A man has come to see a psychic. She tells him he has a gift. He is sceptical at first, but week after week he returns to see her. Tessa Parr puts on a charming performance as the kooky psychic. Her red skirt puffs and flutters with every bounce of her step. She is eccentric, free spirited and unconventional in the way she misses social cues while talking to people. She draws circles in the air, pushes and pulls with her waving hands like a tai-chi master while she channels the spirits. Parr draws many chuckles from the audience with her performance as the zany psychic whose mind is half in another world.
A very entertaining play, with lots and lots of potential.
The performance of Gary Kitching as the man could be a bit more varied. Though his character goes through several emotional stages during the play - from sceptical and hesitant at first to becoming emotionally attached to the healer - Kitching’s vocal tones and facial expressions remain quite uniform across the play. A bit more precise directing would help make the interactions between the two characters more animated and engaging.
The dialogue consists mostly of what one expects from a story about a psychic reader. There have been many documentaries and YouTube clips about cold-reading techniques, so parts of how the script develops feel foreseeable at times, but there are promising threads dispersed throughout the play.

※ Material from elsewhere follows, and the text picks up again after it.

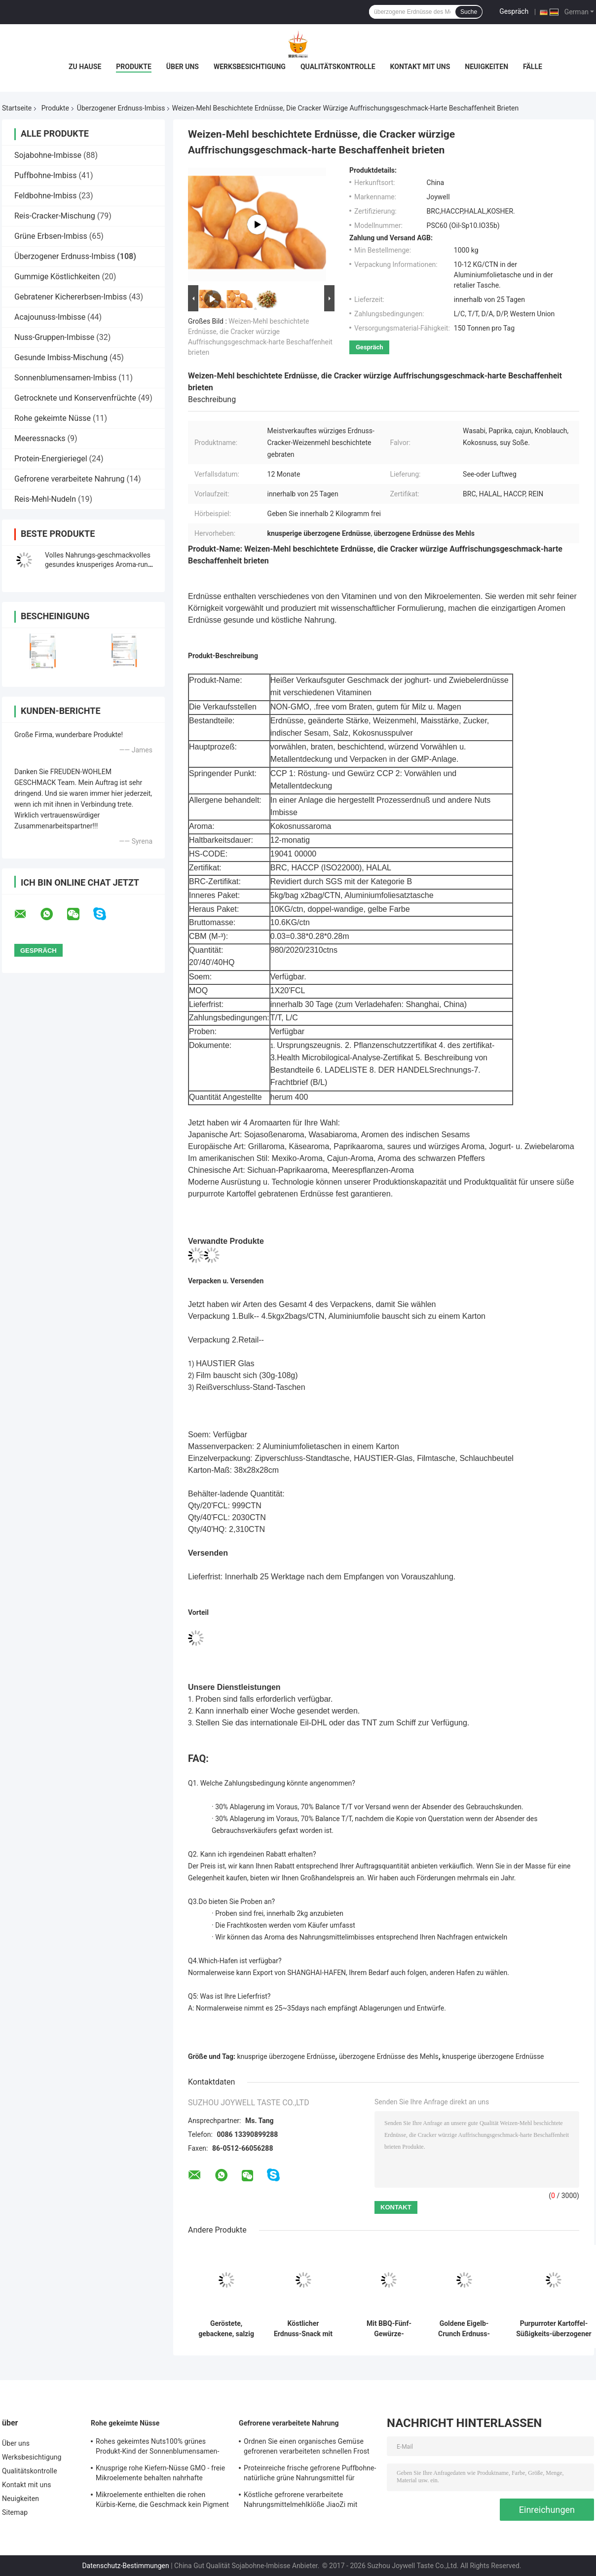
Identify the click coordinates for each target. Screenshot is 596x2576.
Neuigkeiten (486, 67)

The sections about how the woman came to be a psychic and what her relationship with her grandmother was like could be pushed further into very interesting places. The play begins to explore the implications of what a child’s life might become if she is noticed to have a gift and pushed into a career she doesn’t choose. The writer (Gary Kitching) might develop these ideas further, especially since the man’s choices in the latter part of the play provide an interesting contrast to the psychic’s approach to her profession; it’s a very entertaining play, with lots and lots of potential.